(Exercise inputs Opens)

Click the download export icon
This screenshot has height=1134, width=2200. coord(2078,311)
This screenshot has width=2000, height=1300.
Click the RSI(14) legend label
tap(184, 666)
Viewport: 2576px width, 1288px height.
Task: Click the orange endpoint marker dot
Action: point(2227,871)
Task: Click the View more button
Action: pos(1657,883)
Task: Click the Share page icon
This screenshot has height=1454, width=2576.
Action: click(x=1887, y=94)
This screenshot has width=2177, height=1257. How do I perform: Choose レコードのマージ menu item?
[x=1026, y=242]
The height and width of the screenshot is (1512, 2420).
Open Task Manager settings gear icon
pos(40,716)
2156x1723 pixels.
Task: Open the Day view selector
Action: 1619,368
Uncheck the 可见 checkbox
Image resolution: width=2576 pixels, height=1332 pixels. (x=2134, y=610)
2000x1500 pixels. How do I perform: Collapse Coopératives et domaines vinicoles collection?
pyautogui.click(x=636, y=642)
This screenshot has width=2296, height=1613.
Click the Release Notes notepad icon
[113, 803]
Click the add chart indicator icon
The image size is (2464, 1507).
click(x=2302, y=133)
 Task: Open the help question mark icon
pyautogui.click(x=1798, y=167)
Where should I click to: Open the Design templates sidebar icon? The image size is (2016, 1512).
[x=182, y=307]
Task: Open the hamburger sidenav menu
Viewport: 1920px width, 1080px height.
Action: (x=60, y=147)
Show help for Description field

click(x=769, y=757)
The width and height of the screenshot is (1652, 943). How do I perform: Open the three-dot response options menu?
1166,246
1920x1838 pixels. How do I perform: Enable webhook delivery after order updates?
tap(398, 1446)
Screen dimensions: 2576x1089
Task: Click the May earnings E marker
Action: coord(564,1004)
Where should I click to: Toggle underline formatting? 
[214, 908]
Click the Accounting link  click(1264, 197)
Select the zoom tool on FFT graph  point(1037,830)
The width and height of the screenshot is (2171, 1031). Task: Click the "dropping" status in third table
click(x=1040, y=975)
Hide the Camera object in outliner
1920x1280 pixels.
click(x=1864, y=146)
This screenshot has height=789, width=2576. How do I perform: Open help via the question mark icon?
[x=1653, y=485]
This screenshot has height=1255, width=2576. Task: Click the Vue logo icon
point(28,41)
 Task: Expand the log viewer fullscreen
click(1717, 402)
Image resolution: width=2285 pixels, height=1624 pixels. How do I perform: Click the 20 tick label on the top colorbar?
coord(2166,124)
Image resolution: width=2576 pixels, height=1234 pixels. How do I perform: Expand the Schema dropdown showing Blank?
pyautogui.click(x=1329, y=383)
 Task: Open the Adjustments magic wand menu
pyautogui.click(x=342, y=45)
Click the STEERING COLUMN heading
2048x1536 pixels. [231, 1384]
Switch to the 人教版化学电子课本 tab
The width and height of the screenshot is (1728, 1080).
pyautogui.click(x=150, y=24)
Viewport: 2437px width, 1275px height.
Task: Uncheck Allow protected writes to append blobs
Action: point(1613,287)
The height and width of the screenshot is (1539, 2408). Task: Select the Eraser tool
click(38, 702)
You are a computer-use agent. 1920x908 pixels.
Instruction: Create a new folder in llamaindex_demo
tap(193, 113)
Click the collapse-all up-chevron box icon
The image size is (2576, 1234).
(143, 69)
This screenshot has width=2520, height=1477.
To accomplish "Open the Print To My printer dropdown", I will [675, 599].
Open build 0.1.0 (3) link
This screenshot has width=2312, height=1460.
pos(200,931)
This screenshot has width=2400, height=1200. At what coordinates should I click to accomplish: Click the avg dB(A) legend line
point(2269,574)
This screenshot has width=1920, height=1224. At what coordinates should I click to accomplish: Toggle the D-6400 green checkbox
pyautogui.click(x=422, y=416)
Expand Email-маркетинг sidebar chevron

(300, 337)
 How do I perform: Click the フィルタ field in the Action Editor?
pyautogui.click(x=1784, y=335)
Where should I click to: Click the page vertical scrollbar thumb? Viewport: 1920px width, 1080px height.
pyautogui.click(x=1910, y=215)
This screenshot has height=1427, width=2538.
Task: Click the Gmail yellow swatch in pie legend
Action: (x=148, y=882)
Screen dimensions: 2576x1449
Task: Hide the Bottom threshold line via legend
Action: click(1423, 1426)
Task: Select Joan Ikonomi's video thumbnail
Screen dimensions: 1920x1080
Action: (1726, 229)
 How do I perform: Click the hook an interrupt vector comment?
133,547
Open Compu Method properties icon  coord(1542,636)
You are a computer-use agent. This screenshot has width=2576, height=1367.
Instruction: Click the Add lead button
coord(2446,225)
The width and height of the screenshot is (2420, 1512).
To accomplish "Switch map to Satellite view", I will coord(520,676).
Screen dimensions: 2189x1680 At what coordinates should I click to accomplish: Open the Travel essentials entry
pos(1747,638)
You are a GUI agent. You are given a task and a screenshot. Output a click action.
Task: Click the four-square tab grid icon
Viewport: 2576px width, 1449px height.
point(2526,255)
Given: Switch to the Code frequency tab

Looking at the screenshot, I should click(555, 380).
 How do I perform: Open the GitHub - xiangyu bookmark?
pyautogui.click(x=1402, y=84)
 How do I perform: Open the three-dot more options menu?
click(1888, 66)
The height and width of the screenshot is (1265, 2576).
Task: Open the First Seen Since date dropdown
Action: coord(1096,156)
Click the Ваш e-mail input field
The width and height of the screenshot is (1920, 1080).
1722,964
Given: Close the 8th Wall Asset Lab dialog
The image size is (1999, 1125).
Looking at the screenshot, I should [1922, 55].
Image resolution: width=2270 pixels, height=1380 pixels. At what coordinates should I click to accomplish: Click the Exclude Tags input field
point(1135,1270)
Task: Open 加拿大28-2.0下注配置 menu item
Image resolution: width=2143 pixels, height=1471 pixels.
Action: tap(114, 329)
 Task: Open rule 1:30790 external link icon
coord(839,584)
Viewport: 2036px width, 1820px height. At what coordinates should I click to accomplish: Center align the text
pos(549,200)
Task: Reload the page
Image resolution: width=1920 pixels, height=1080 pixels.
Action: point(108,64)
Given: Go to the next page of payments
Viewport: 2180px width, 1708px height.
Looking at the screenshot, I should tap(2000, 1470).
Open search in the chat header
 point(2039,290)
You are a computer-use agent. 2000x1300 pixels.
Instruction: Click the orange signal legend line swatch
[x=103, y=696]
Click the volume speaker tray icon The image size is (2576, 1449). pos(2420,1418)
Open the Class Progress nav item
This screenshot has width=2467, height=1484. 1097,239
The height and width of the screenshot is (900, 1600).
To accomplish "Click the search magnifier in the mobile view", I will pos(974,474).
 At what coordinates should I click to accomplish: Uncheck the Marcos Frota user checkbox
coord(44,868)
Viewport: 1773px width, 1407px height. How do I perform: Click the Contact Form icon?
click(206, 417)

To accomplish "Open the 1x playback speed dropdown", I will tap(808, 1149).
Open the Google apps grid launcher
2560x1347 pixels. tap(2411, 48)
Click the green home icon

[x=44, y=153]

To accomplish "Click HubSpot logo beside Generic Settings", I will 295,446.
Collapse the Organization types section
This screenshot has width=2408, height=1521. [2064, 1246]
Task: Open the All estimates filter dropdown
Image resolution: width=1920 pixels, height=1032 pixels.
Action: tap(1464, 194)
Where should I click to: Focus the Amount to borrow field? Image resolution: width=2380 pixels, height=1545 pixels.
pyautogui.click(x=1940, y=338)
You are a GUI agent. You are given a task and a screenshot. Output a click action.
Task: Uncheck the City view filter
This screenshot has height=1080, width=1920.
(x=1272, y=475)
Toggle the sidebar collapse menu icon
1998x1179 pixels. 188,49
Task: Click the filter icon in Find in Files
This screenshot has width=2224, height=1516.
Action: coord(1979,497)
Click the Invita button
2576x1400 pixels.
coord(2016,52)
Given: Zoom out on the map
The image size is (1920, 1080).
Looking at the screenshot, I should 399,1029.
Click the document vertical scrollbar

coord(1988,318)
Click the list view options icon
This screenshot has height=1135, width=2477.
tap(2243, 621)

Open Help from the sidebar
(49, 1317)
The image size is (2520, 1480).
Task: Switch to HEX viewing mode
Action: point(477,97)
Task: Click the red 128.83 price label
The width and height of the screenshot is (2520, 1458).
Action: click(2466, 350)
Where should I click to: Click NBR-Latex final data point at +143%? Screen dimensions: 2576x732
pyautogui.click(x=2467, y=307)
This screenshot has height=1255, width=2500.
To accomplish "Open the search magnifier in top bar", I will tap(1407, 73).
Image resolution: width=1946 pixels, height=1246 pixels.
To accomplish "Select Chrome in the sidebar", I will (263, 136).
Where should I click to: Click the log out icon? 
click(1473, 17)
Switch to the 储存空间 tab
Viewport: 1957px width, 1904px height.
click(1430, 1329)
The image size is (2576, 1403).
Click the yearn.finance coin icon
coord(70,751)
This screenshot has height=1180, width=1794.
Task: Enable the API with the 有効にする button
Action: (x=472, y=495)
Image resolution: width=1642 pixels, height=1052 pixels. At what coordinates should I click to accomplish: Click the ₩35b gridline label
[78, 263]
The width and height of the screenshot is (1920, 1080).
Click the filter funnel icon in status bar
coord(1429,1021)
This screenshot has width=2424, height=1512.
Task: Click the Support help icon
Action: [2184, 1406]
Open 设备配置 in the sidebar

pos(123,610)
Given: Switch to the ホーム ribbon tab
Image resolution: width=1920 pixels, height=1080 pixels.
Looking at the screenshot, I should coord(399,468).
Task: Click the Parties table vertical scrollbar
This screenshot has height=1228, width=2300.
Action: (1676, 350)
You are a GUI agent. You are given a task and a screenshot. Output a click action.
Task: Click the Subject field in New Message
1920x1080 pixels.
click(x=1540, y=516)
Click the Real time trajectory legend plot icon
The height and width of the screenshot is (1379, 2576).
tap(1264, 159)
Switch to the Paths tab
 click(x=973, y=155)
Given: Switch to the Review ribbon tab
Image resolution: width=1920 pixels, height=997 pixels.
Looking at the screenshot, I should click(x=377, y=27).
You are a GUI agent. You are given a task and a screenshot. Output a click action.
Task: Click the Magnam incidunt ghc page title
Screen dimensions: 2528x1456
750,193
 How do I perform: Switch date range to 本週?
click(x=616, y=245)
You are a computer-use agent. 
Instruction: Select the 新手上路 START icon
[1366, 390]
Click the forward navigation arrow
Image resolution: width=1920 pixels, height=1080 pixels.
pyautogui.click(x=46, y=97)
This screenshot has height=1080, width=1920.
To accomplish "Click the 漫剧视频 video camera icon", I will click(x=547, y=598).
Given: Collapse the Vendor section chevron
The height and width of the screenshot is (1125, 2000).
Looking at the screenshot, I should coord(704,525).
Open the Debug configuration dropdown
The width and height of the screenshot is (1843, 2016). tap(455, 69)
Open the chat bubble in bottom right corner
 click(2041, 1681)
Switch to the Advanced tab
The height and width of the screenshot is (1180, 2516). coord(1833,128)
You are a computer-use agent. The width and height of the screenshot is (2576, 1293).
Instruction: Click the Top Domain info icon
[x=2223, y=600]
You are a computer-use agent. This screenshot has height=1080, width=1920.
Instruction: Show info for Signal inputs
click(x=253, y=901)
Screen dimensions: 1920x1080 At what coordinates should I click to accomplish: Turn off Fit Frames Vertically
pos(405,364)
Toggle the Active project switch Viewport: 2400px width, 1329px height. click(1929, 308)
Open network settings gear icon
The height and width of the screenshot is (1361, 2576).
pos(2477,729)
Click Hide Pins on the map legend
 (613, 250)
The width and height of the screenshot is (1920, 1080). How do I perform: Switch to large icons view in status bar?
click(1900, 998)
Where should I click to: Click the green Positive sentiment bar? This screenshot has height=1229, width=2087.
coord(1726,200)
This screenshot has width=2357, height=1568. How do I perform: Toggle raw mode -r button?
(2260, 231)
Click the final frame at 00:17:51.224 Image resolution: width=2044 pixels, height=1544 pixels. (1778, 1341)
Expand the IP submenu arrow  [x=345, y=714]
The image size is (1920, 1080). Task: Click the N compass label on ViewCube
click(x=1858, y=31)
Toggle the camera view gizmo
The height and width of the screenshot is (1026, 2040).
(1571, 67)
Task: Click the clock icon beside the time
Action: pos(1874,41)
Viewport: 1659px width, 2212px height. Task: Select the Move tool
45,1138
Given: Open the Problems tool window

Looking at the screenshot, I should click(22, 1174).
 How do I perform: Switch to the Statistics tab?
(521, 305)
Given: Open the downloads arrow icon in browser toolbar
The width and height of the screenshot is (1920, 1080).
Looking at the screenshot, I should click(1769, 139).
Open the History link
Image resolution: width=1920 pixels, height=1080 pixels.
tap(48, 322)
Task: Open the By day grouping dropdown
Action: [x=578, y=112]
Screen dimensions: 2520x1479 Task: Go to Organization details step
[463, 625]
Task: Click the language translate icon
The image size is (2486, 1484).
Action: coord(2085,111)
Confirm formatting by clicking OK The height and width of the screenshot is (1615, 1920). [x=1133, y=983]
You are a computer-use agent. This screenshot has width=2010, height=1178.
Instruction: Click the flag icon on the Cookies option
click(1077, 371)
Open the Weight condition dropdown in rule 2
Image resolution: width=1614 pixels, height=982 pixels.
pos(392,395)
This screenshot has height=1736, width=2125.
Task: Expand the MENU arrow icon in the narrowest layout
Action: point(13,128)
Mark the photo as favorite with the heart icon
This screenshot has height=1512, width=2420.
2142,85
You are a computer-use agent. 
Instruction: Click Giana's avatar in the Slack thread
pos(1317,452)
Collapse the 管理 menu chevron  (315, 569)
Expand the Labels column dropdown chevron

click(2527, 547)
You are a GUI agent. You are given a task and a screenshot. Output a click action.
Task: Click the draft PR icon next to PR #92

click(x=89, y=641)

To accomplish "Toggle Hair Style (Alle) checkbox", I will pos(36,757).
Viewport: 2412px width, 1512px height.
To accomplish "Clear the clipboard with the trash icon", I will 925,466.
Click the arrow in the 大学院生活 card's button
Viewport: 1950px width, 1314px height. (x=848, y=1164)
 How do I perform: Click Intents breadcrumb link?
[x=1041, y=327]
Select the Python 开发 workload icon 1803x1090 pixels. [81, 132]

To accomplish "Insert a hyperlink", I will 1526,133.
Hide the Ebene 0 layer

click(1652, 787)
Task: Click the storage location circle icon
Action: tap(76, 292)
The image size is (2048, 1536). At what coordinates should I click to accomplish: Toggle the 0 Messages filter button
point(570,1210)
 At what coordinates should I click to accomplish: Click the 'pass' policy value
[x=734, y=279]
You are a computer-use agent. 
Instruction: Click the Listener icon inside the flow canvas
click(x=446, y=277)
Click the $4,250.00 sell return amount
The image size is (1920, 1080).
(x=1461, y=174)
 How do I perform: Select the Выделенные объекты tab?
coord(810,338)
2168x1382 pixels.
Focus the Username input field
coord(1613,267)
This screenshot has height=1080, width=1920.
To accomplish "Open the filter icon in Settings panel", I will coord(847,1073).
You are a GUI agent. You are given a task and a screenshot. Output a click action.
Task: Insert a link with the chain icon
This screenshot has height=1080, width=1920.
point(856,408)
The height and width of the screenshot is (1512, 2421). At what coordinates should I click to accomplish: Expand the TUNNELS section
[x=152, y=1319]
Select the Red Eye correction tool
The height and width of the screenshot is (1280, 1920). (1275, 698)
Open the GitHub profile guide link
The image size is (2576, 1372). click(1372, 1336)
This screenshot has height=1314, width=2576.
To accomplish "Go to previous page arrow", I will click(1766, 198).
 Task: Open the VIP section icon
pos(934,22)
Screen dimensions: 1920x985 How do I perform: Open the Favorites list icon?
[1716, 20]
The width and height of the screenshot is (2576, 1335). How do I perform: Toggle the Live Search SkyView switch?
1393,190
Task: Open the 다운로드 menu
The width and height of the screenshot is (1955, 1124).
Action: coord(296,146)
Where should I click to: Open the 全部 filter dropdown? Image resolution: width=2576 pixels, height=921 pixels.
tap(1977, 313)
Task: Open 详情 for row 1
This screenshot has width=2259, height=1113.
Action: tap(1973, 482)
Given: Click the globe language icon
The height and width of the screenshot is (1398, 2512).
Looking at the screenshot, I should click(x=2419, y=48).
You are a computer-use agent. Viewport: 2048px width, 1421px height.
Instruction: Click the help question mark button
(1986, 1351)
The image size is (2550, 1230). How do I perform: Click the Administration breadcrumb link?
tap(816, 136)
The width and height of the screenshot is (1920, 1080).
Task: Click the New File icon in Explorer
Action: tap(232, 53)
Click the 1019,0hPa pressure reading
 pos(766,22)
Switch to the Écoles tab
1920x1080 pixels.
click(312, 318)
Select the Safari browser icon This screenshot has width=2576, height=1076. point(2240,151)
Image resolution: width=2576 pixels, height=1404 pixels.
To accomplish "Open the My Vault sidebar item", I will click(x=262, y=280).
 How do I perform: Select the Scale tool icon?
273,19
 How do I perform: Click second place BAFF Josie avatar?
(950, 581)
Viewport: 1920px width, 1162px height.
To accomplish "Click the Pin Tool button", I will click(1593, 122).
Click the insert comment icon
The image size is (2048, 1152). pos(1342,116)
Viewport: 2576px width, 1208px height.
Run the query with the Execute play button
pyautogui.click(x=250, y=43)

(Exercise inputs Closes)

== About this task ==
Emit only the final stretch of the records: the line containing "Task: Open 详情 for row 1" through the end, each line exactly as it stands.

== Response ==
Task: Open 详情 for row 1
This screenshot has width=2259, height=1113.
Action: tap(1973, 482)
Given: Click the globe language icon
The height and width of the screenshot is (1398, 2512).
Looking at the screenshot, I should click(x=2419, y=48).
You are a computer-use agent. Viewport: 2048px width, 1421px height.
Instruction: Click the help question mark button
(1986, 1351)
The image size is (2550, 1230). How do I perform: Click the Administration breadcrumb link?
tap(816, 136)
The width and height of the screenshot is (1920, 1080).
Task: Click the New File icon in Explorer
Action: tap(232, 53)
Click the 1019,0hPa pressure reading
 pos(766,22)
Switch to the Écoles tab
1920x1080 pixels.
click(312, 318)
Select the Safari browser icon This screenshot has width=2576, height=1076. point(2240,151)
Image resolution: width=2576 pixels, height=1404 pixels.
To accomplish "Open the My Vault sidebar item", I will click(x=262, y=280).
 How do I perform: Select the Scale tool icon?
273,19
 How do I perform: Click second place BAFF Josie avatar?
(950, 581)
Viewport: 1920px width, 1162px height.
To accomplish "Click the Pin Tool button", I will click(1593, 122).
Click the insert comment icon
The image size is (2048, 1152). pos(1342,116)
Viewport: 2576px width, 1208px height.
Run the query with the Execute play button
pyautogui.click(x=250, y=43)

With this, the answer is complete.